[Stored records]
· · ·
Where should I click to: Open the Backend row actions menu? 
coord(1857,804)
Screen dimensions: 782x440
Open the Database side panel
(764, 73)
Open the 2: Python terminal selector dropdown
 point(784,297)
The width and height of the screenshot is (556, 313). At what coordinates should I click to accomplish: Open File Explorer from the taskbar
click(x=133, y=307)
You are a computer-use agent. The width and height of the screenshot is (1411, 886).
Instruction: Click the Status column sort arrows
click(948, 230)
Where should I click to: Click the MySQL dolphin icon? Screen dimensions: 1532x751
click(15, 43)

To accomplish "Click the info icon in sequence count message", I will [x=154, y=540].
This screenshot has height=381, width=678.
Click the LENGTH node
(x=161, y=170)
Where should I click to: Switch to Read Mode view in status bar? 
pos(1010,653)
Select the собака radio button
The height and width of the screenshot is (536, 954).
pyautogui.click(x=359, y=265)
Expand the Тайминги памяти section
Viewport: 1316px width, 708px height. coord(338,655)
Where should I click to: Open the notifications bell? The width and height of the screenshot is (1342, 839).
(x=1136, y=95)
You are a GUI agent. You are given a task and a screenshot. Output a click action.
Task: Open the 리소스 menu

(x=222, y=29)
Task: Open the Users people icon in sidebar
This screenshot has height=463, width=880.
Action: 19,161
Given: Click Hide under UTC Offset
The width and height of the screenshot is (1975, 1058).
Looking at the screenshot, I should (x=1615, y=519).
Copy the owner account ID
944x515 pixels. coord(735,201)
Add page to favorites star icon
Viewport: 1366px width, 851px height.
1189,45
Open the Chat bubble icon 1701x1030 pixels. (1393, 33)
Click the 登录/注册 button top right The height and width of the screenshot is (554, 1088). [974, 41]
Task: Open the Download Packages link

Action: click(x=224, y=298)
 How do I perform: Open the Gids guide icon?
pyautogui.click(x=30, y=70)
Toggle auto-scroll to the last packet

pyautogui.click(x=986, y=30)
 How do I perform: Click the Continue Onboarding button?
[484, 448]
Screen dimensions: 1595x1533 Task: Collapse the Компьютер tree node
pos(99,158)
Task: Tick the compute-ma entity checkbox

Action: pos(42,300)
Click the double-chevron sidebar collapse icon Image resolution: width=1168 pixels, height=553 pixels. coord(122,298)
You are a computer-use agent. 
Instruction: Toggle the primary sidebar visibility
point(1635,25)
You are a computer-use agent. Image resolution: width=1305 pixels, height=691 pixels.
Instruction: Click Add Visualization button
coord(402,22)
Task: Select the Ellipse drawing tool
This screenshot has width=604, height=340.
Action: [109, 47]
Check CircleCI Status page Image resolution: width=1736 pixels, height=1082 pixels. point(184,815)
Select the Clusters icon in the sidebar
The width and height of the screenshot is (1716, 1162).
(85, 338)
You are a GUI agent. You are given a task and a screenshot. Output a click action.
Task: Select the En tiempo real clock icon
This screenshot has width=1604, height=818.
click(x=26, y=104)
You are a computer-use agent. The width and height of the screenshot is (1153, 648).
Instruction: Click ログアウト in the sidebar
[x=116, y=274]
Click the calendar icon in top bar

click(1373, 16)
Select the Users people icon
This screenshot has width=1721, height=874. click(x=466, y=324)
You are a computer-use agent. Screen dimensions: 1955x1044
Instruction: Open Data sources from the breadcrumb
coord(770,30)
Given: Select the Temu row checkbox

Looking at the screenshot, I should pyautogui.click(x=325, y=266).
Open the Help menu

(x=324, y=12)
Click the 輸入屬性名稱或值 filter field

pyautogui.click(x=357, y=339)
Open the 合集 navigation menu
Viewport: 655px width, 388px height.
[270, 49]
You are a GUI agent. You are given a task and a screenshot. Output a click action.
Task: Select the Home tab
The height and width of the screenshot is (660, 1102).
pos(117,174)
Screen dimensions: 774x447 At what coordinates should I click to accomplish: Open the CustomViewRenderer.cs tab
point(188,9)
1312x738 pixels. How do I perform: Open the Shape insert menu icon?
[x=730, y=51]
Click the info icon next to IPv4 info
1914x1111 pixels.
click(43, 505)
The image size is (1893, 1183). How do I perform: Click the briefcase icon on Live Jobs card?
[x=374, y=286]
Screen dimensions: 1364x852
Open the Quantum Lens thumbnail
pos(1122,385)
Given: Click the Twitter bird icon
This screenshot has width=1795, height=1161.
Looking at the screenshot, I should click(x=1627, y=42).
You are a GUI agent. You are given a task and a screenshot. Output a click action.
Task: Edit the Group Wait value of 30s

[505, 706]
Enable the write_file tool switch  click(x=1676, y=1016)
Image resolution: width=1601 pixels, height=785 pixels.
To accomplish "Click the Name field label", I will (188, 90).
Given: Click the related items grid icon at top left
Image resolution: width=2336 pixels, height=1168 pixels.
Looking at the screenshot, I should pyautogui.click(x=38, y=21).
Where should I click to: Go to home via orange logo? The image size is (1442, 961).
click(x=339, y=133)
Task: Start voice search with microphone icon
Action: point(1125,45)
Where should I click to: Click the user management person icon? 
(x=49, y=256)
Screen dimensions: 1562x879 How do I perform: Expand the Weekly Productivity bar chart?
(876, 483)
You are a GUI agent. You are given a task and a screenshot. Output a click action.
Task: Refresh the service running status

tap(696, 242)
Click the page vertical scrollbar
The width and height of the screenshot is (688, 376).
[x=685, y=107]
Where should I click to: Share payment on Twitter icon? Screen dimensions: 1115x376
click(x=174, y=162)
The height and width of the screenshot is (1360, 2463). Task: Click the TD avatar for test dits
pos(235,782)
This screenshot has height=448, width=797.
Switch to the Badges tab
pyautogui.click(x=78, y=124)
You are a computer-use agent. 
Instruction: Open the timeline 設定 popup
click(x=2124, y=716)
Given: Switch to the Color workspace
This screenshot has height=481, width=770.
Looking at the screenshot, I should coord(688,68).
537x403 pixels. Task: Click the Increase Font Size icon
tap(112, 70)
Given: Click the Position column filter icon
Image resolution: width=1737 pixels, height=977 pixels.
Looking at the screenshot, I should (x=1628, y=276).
· · ·
Problem to work on: Set the data above down again in full, exactly as it reads.

Task output:
Where should I click to: Open the Backend row actions menu? 
coord(1857,804)
Screen dimensions: 782x440
Open the Database side panel
(764, 73)
Open the 2: Python terminal selector dropdown
 point(784,297)
The width and height of the screenshot is (556, 313). At what coordinates should I click to accomplish: Open File Explorer from the taskbar
click(x=133, y=307)
You are a computer-use agent. The width and height of the screenshot is (1411, 886).
Instruction: Click the Status column sort arrows
click(948, 230)
Where should I click to: Click the MySQL dolphin icon? Screen dimensions: 1532x751
click(15, 43)

To accomplish "Click the info icon in sequence count message", I will [x=154, y=540].
This screenshot has height=381, width=678.
Click the LENGTH node
(x=161, y=170)
Where should I click to: Switch to Read Mode view in status bar? 
pos(1010,653)
Select the собака radio button
The height and width of the screenshot is (536, 954).
pyautogui.click(x=359, y=265)
Expand the Тайминги памяти section
Viewport: 1316px width, 708px height. coord(338,655)
Where should I click to: Open the notifications bell? The width and height of the screenshot is (1342, 839).
(x=1136, y=95)
You are a GUI agent. You are given a task and a screenshot. Output a click action.
Task: Open the 리소스 menu

(x=222, y=29)
Task: Open the Users people icon in sidebar
This screenshot has height=463, width=880.
Action: 19,161
Given: Click Hide under UTC Offset
The width and height of the screenshot is (1975, 1058).
Looking at the screenshot, I should (x=1615, y=519).
Copy the owner account ID
944x515 pixels. coord(735,201)
Add page to favorites star icon
Viewport: 1366px width, 851px height.
1189,45
Open the Chat bubble icon 1701x1030 pixels. (1393, 33)
Click the 登录/注册 button top right The height and width of the screenshot is (554, 1088). [974, 41]
Task: Open the Download Packages link

Action: click(x=224, y=298)
 How do I perform: Open the Gids guide icon?
pyautogui.click(x=30, y=70)
Toggle auto-scroll to the last packet

pyautogui.click(x=986, y=30)
 How do I perform: Click the Continue Onboarding button?
[484, 448]
Screen dimensions: 1595x1533 Task: Collapse the Компьютер tree node
pos(99,158)
Task: Tick the compute-ma entity checkbox

Action: pos(42,300)
Click the double-chevron sidebar collapse icon Image resolution: width=1168 pixels, height=553 pixels. coord(122,298)
You are a computer-use agent. 
Instruction: Toggle the primary sidebar visibility
point(1635,25)
You are a computer-use agent. Image resolution: width=1305 pixels, height=691 pixels.
Instruction: Click Add Visualization button
coord(402,22)
Task: Select the Ellipse drawing tool
This screenshot has width=604, height=340.
Action: [109, 47]
Check CircleCI Status page Image resolution: width=1736 pixels, height=1082 pixels. point(184,815)
Select the Clusters icon in the sidebar
The width and height of the screenshot is (1716, 1162).
(85, 338)
You are a GUI agent. You are given a task and a screenshot. Output a click action.
Task: Select the En tiempo real clock icon
This screenshot has width=1604, height=818.
click(x=26, y=104)
You are a computer-use agent. The width and height of the screenshot is (1153, 648).
Instruction: Click ログアウト in the sidebar
[x=116, y=274]
Click the calendar icon in top bar

click(1373, 16)
Select the Users people icon
This screenshot has width=1721, height=874. click(x=466, y=324)
You are a computer-use agent. Screen dimensions: 1955x1044
Instruction: Open Data sources from the breadcrumb
coord(770,30)
Given: Select the Temu row checkbox

Looking at the screenshot, I should pyautogui.click(x=325, y=266).
Open the Help menu

(x=324, y=12)
Click the 輸入屬性名稱或值 filter field

pyautogui.click(x=357, y=339)
Open the 合集 navigation menu
Viewport: 655px width, 388px height.
[270, 49]
You are a GUI agent. You are given a task and a screenshot. Output a click action.
Task: Select the Home tab
The height and width of the screenshot is (660, 1102).
pos(117,174)
Screen dimensions: 774x447 At what coordinates should I click to accomplish: Open the CustomViewRenderer.cs tab
point(188,9)
1312x738 pixels. How do I perform: Open the Shape insert menu icon?
[x=730, y=51]
Click the info icon next to IPv4 info
1914x1111 pixels.
click(43, 505)
The image size is (1893, 1183). How do I perform: Click the briefcase icon on Live Jobs card?
[x=374, y=286]
Screen dimensions: 1364x852
Open the Quantum Lens thumbnail
pos(1122,385)
Given: Click the Twitter bird icon
This screenshot has width=1795, height=1161.
Looking at the screenshot, I should click(x=1627, y=42).
You are a GUI agent. You are given a task and a screenshot. Output a click action.
Task: Edit the Group Wait value of 30s

[505, 706]
Enable the write_file tool switch  click(x=1676, y=1016)
Image resolution: width=1601 pixels, height=785 pixels.
To accomplish "Click the Name field label", I will (188, 90).
Given: Click the related items grid icon at top left
Image resolution: width=2336 pixels, height=1168 pixels.
Looking at the screenshot, I should pyautogui.click(x=38, y=21).
Where should I click to: Go to home via orange logo? The image size is (1442, 961).
click(x=339, y=133)
Task: Start voice search with microphone icon
Action: point(1125,45)
Where should I click to: Click the user management person icon? 
(x=49, y=256)
Screen dimensions: 1562x879 How do I perform: Expand the Weekly Productivity bar chart?
(876, 483)
You are a GUI agent. You are given a task and a screenshot. Output a click action.
Task: Refresh the service running status

tap(696, 242)
Click the page vertical scrollbar
The width and height of the screenshot is (688, 376).
[x=685, y=107]
Where should I click to: Share payment on Twitter icon? Screen dimensions: 1115x376
click(x=174, y=162)
The height and width of the screenshot is (1360, 2463). Task: Click the TD avatar for test dits
pos(235,782)
This screenshot has height=448, width=797.
Switch to the Badges tab
pyautogui.click(x=78, y=124)
You are a computer-use agent. 
Instruction: Open the timeline 設定 popup
click(x=2124, y=716)
Given: Switch to the Color workspace
This screenshot has height=481, width=770.
Looking at the screenshot, I should coord(688,68).
537x403 pixels. Task: Click the Increase Font Size icon
tap(112, 70)
Given: Click the Position column filter icon
Image resolution: width=1737 pixels, height=977 pixels.
Looking at the screenshot, I should (x=1628, y=276).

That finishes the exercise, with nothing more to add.